This visualization shows these streams:

Inner Join KStream-KStream

All KStream-KStream joins are windowed, so the developer has to specify how long that window should be and if the relative order of the elements of both streams matters (ie, happens before/after semantics). The rationale behind that forced windowing is this: a KStream is stateless. To execute a join with acceptable performance, some internal state needs to be kept – otherwise the whole streams would need to be scanned each time a new element arrives. That state contains all elements of the stream within the time window (possible duplicates included). We will use a window of 5000 milliseconds in the following examples.

An inner join on two streams yields a result if a key appears in the both streams within the window. Applied to the example, this produces the following results:

Scenarios 0 and 2 appear as expected as the key appears in both streams within 5000 ms, even though they come in different order. Scenario 1 is missing as view and click did not appear within the window. Scenarios 3 and 4 are missing because they do not appear in both streams. Scenarios 5 and 6 appear duplicated as the keys appear twice in the view stream for scenario 5 and in the click stream for scenario 6.

A variation of this the enforcement of ordering. The developer can specify that a click event can only be joined if it occurs after a view event. This setting would lead to the elimination of scenario 2 in the example.

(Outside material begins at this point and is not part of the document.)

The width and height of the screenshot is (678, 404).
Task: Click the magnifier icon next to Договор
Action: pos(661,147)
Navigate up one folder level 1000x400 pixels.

Outer Join KStream-KStream

The following will assume the idealistic ordering that each event is processed in the order of its timestamp. In practice, this is not always guaranteed.

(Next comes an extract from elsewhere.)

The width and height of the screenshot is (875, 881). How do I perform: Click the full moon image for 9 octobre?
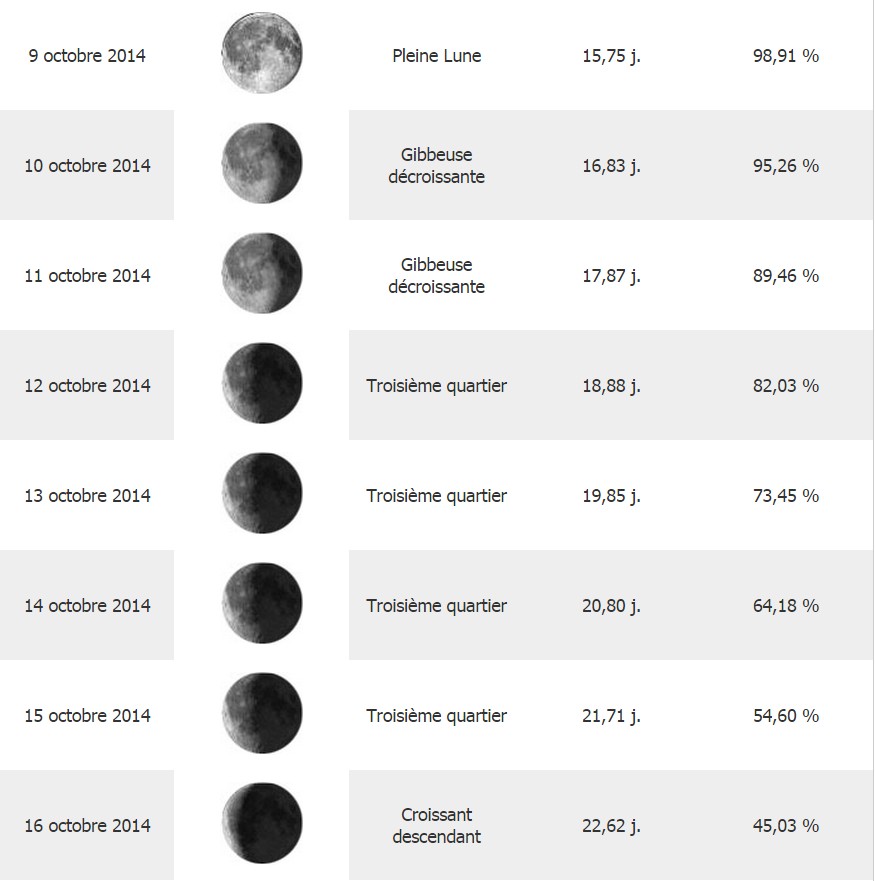[262, 53]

An outer join will emit an output each time an event is processed in either stream. If the window state already contains an element with the same key in the other stream, it will apply the join method to both elements. If not, it will only apply the incoming element.

The following shows the idealistic result:

For scenario 0, an event is emitted once the view is processed. There is not click yet. When the click arrives, the joined event on view and click is emitted. For case 1, we also get two output events. However, since the events do not occur within the window, neither of these events contains both view and click. Scenario 3 appears in the output without a click, and the equivalent output is emitted for scenario 4. Scenario 5 produces 4 output events as there are two views that are emitted immediately and once again when they are joined against a click. Case 6 only produces 3 events as both clicks can be immediately joined against a view that arrived earlier.

What happens in real life? Hard to say because the timing is important. In tests, the clicks for scenario 0 were always processed earlier than the views by the streaming application, despite using CreateTime for the message timestamps. This is probably what you should take away from this paragraph: as of Kafka 0.10.1.x, outer joins work on processing time, not message time.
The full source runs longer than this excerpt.